Here Maunder, the surviving son, grew up, and Insie, their last child, was born; and the land enjoyed peace for twenty years, because it was of little value. A man who had been about the world so loosely must have found it hard to be boxed up here, except for the lowering of strength and pride by sorrow of affection, and sore bodily affliction. But the air of the moorland is good for such troubles. Bert possessed a happy nature; and perhaps it was well that his children could say, “We are nine; but only two to feed.”
It must have been the whistling wind, a long memorial sound, which sent him, upon this snowy December night, back among the echoes of the past; for he always had plenty of work to do, even in the winter evenings, and was not at all given to folded arms. And before he was tired of his short warm rest, his wife asked, “Where is Maunder?”
“I left him doing his work,” he replied; “he had a great heap still to clear. He understands his work right well. He will not go to bed till he has done it. We must not be quite snowed up, my dear.”

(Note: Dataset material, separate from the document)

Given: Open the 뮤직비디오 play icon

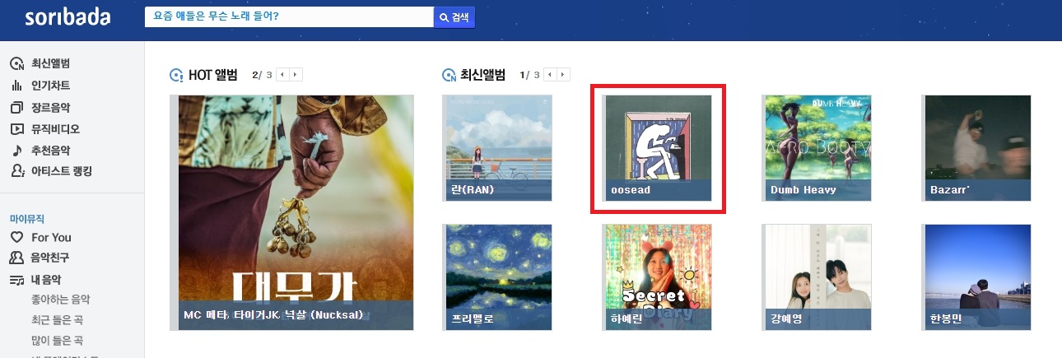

Mrs. Bert shook her head: having lost so many children, she was anxious about the rest of them. But before she could speak again, a heavy leap against the door was heard; the strong latch rattled, and the timbers creaked. Insie jumped up to see what it meant, but her father stopped her, and went himself. When he opened the door, a whirl of snow flew in, and through the glitter and the flutter a great dog came reeling, and rolled upon the floor, a mighty lump of bristled whiteness. Mrs. Bert was terrified, for she thought it was a wolf, not having found it in her power to believe that there could be such a desert place without wolves in the winter-time.
“Why, Saracen!” said Insie; “I declare it is! You poor old dog, what can have brought you out this weather?”
Both her parents were surprised to see her sit down on the floor and throw her arms around the neck of this self-invited and very uncouth visitor. For the girl forgot all of her trumpery concealments in the warmth of her feeling for a poor lost dog.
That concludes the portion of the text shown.